The Josie Dye Show’s Holiday Sock Drop: FIDLAR w/ Sam Coffey & The Iron Lungs + Dboy
@ The Phoenix Concert Theatre, Toronto
December 13, 2018
Dboy took the stage in bondage masks for a blistering, performative punk rock set, complete with fake Balkan accents and a glorious piece of band propaganda behind them. The band is very serious about being a trio, to the point where one of their songs features the refrain “three-piece band” in the chorus, but they inexplicably had two masked members stand on stage without instruments at all. Dboy is as kitschy as they are Khrushchev, but they are also damn fun.
Sam Coffey and the Iron Lungs came out as six rock ‘n’ roll Santas and unwrapped some raucous riffs. Members pulled off articles of the Santa suits with each song, revealing more traditional rock attire underneath. It turns out that Coffey himself was wearing another cape beneath his furry red one. This a deliberate and hardworking act onstage and off, the band even donated several hundred socks to the Socks4Souls charity which the show was supporting.

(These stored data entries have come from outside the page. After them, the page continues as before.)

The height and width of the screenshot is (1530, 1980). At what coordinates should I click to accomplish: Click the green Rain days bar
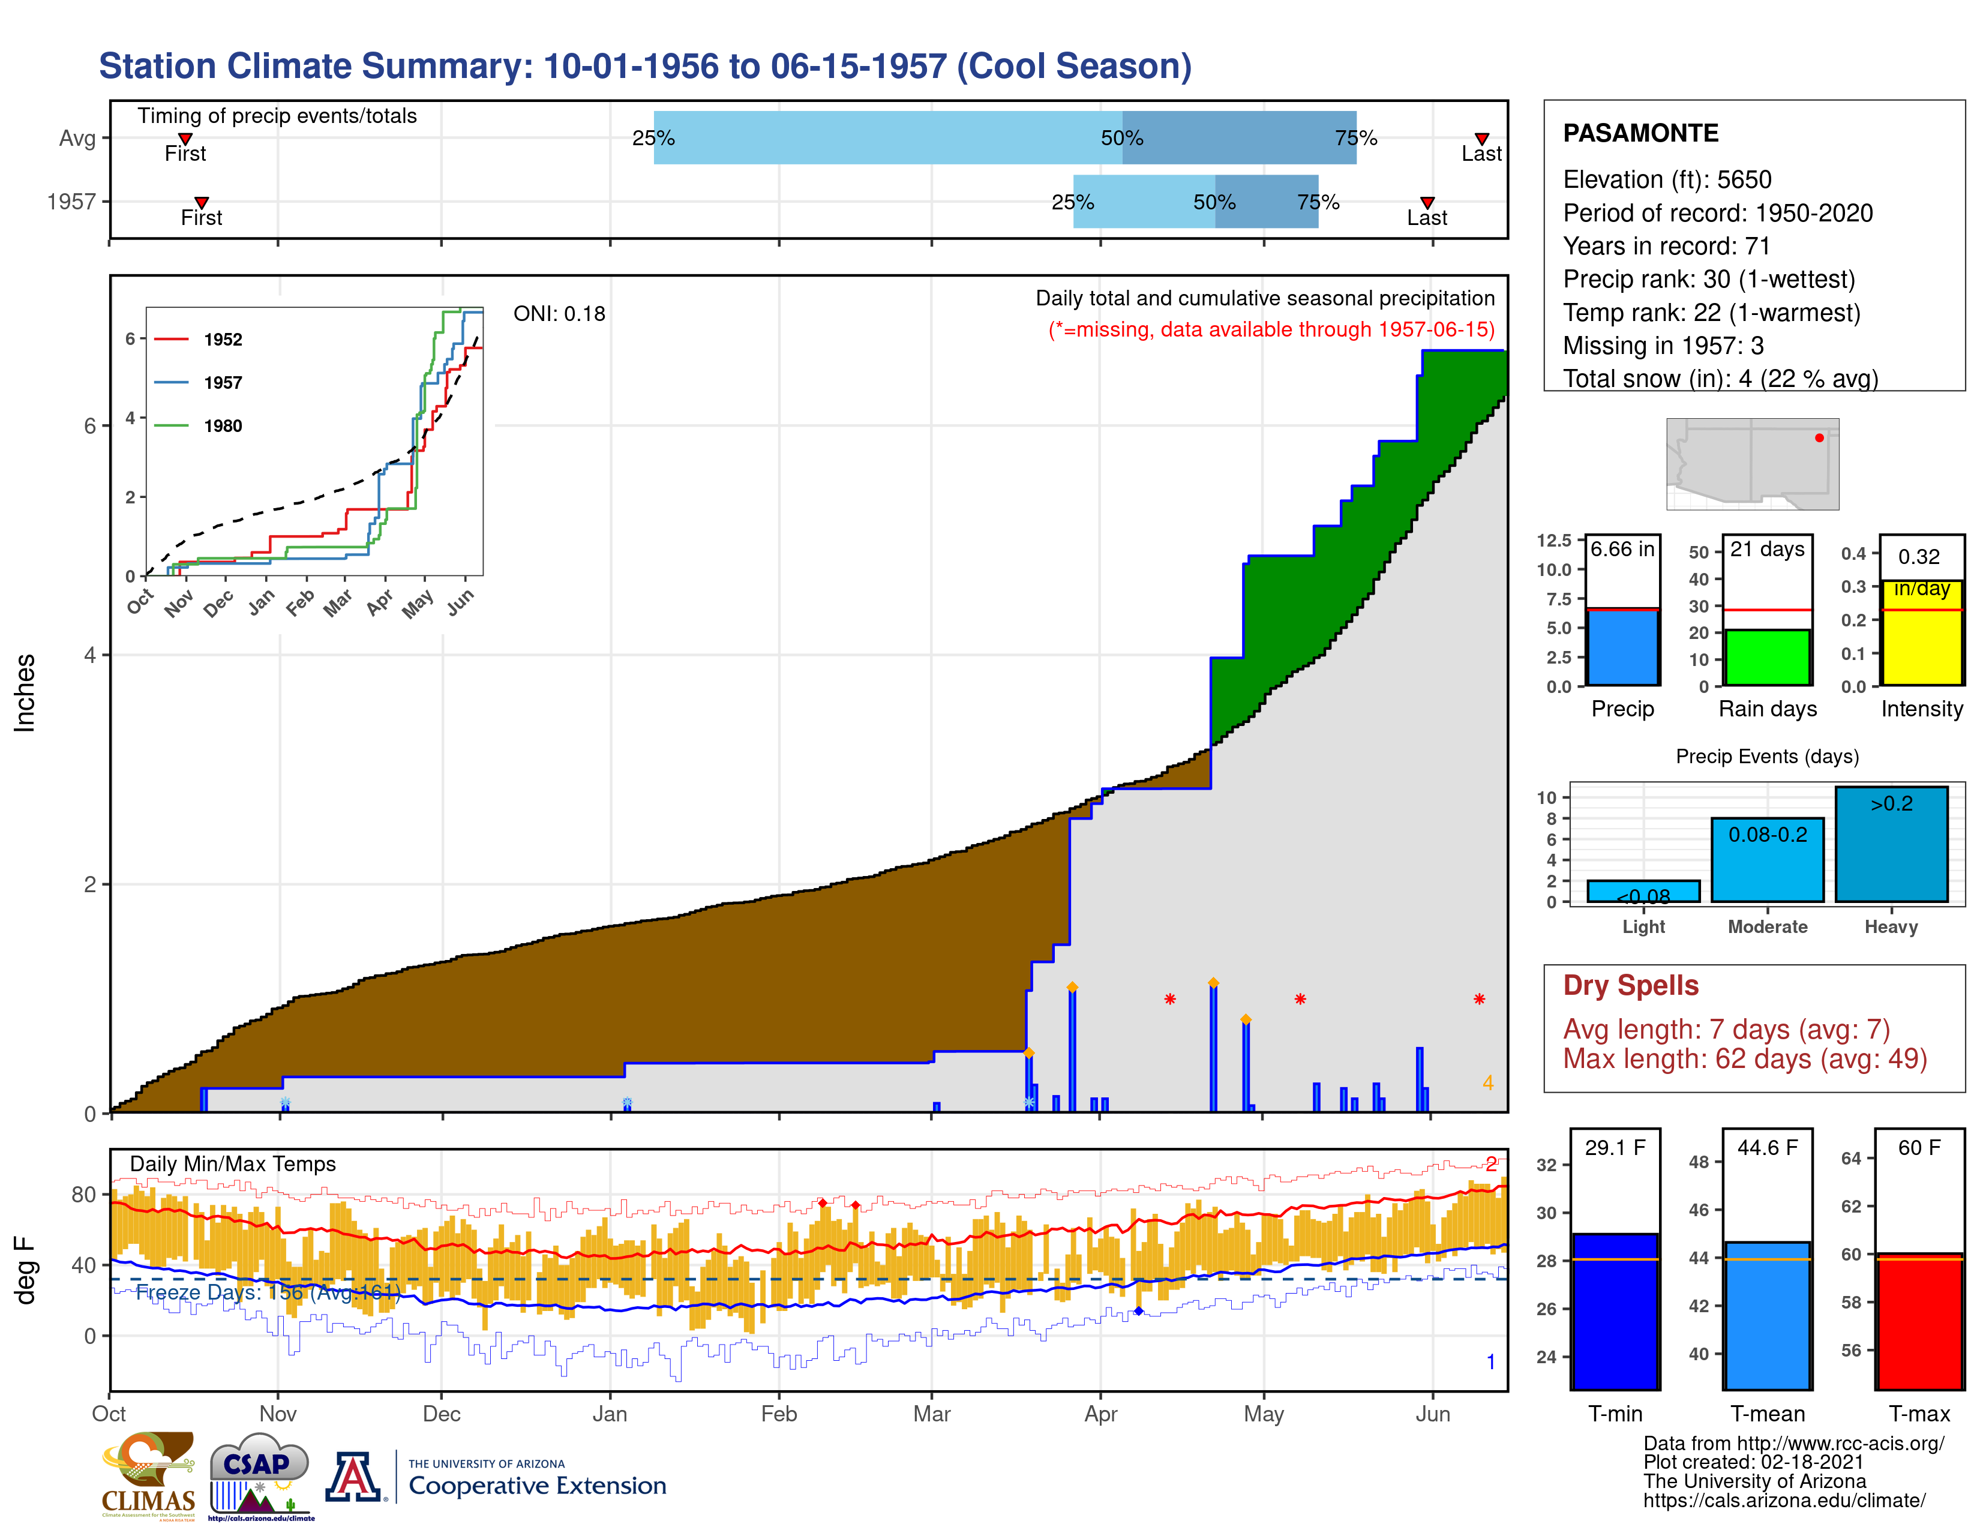[x=1767, y=657]
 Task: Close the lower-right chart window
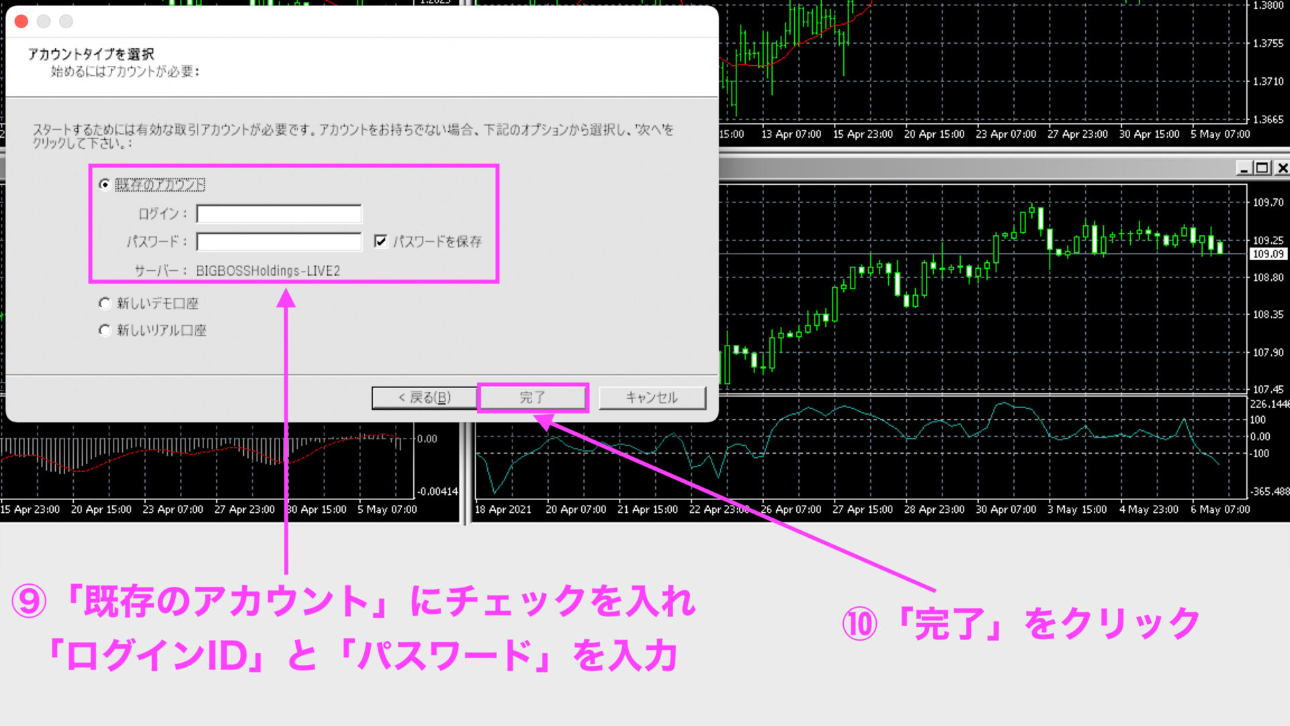[x=1282, y=168]
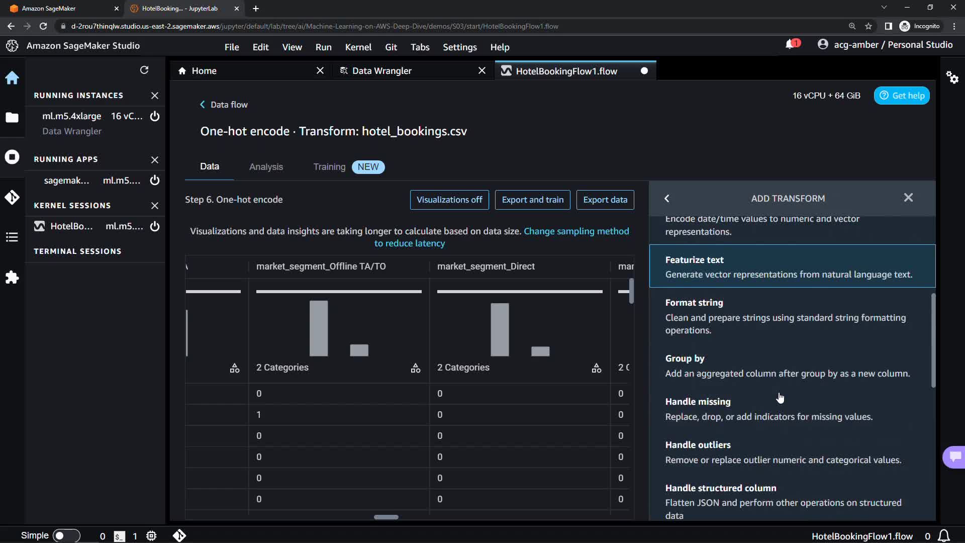Viewport: 965px width, 543px height.
Task: Click the horizontal table scrollbar thumb
Action: (x=386, y=517)
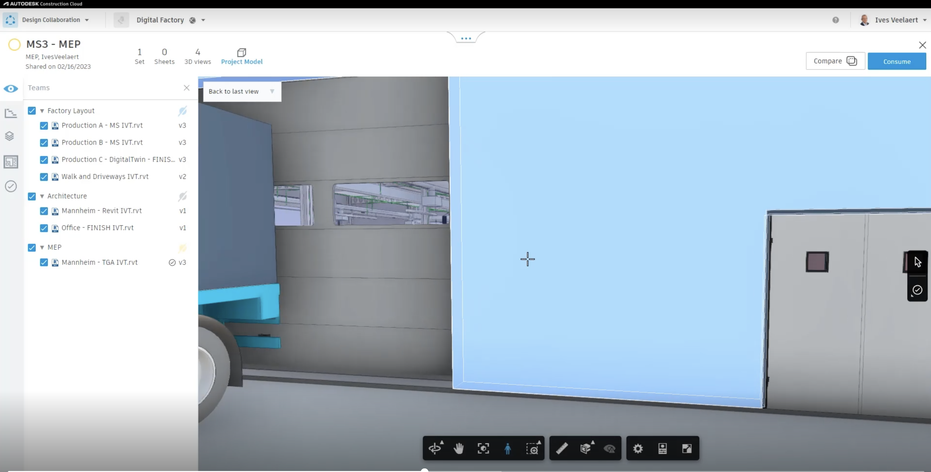The height and width of the screenshot is (472, 931).
Task: Open the Sheets panel icon in the sidebar
Action: [x=11, y=162]
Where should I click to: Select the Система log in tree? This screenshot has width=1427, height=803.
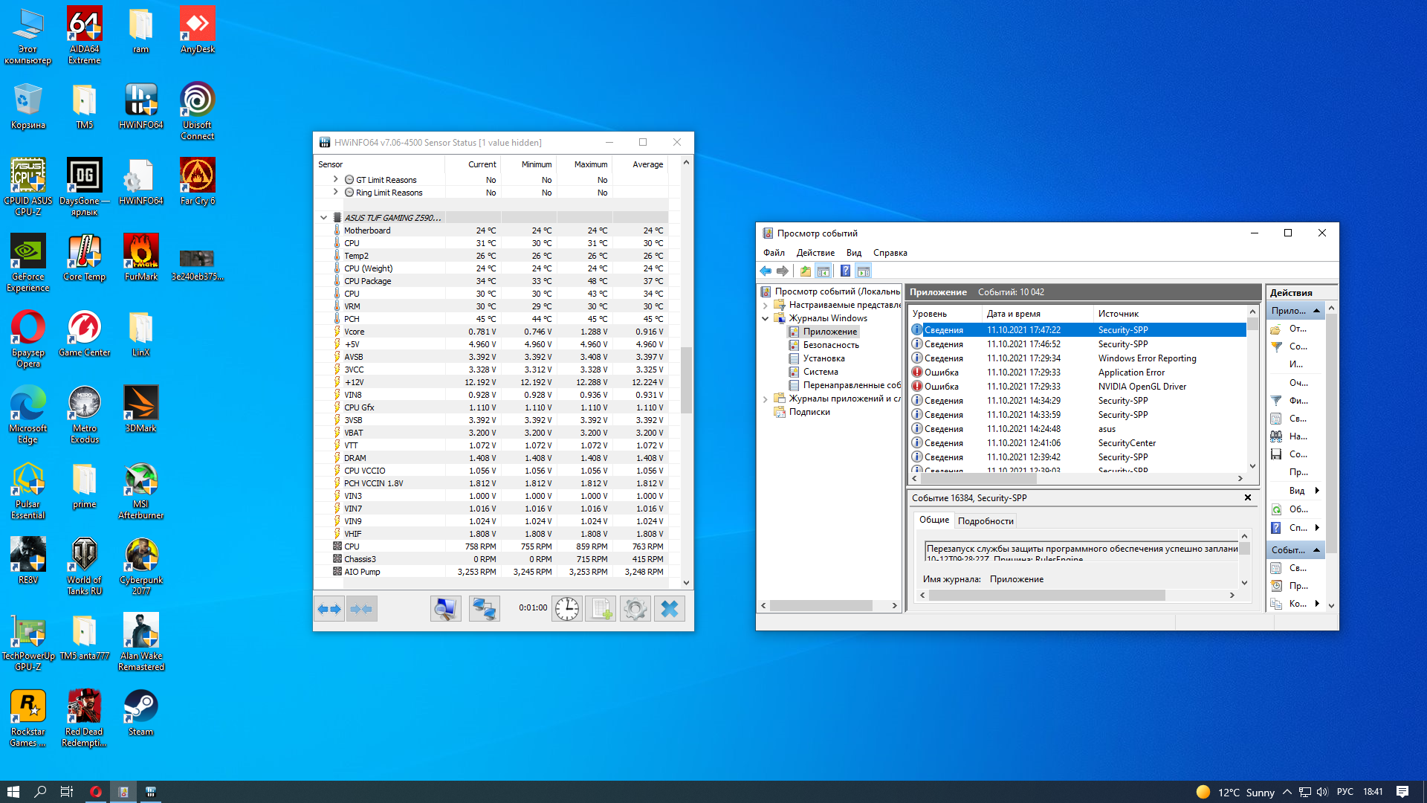click(821, 372)
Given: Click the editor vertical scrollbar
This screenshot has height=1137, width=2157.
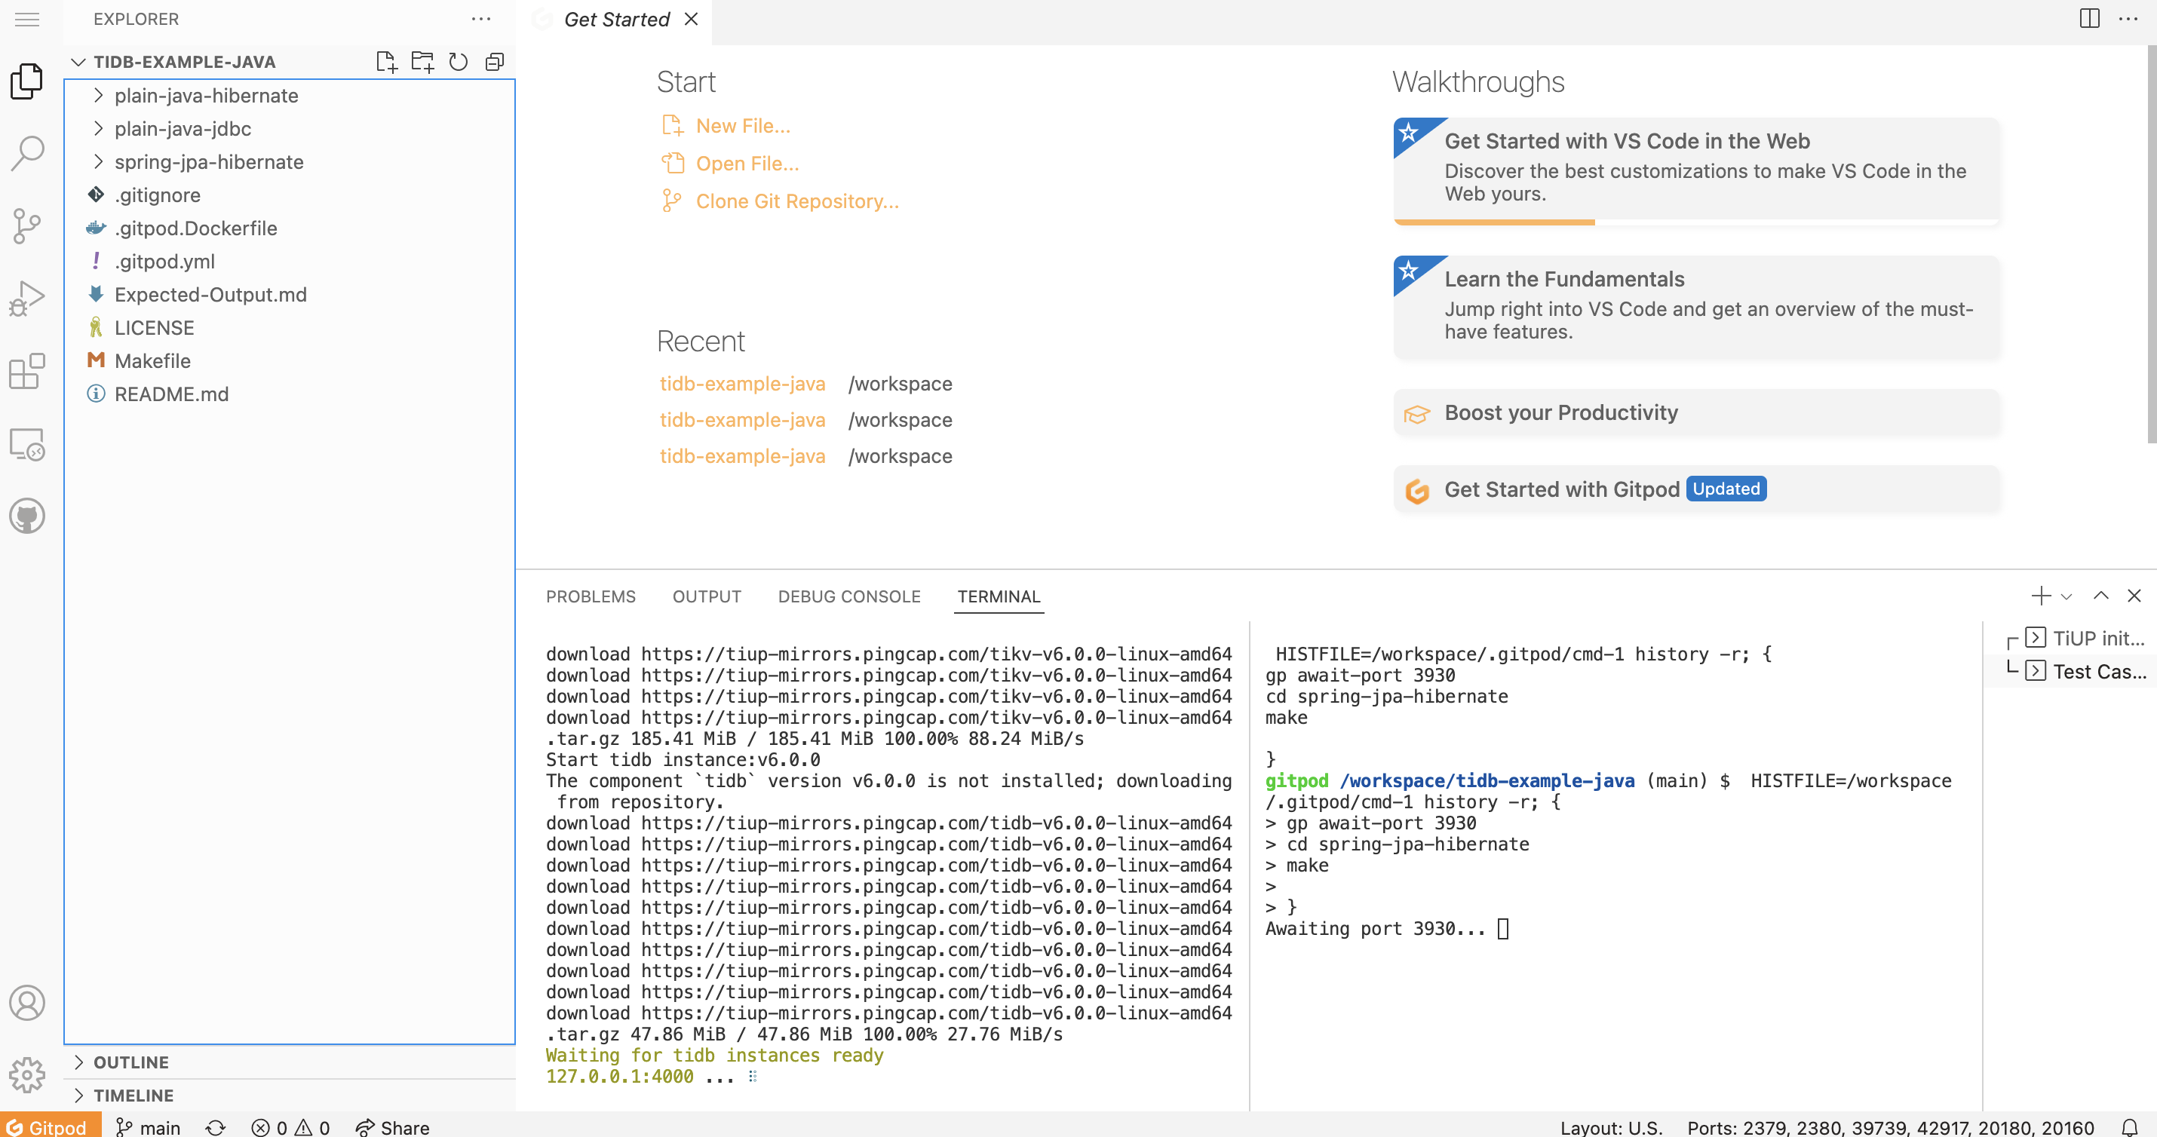Looking at the screenshot, I should pos(2150,243).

With their name scrawled in thin red letters behind them, FIDLAR took the stage without fanfare. Bassist Brandon Schwartzel was the only Santa of the set, and his energetic antics played well against vocalist Zac Carper’s more traditional punk Dune Rats t-shirt and half-braided hair. The set opened fast with new single ‘Alcohol’ and the surfy skate-punk favorite ‘No Waves.’ They played fast and loud with few breaks, plugging in some old favorites before previewing new tracks from the forthcoming Almost Free, which drops in early 2019. The band droned and swelled to build up the the sharply political new track ‘Too Real,’ after which Cooper broke up the set to address the audience and get them to open up a girls-only mosh pit, suggesting they “find the first fuckboy they see and fuck him up.” The eager pit was greeted with the swift new single ‘Can’t You See,’ the first FIDLAR track to see guitarist Evlis Kuehn and Zac Carper trading lead vocals atop a bold staccato guitar line. The band closed with the alcohol anthem ‘Cheap Bear’ before a rowdy encore of the loudly requested ‘Cocaine.’ It was a one-song encore, but it featured some of the most vigorous crowd surfing of the night, including someone singing and surfing from a wheelchair.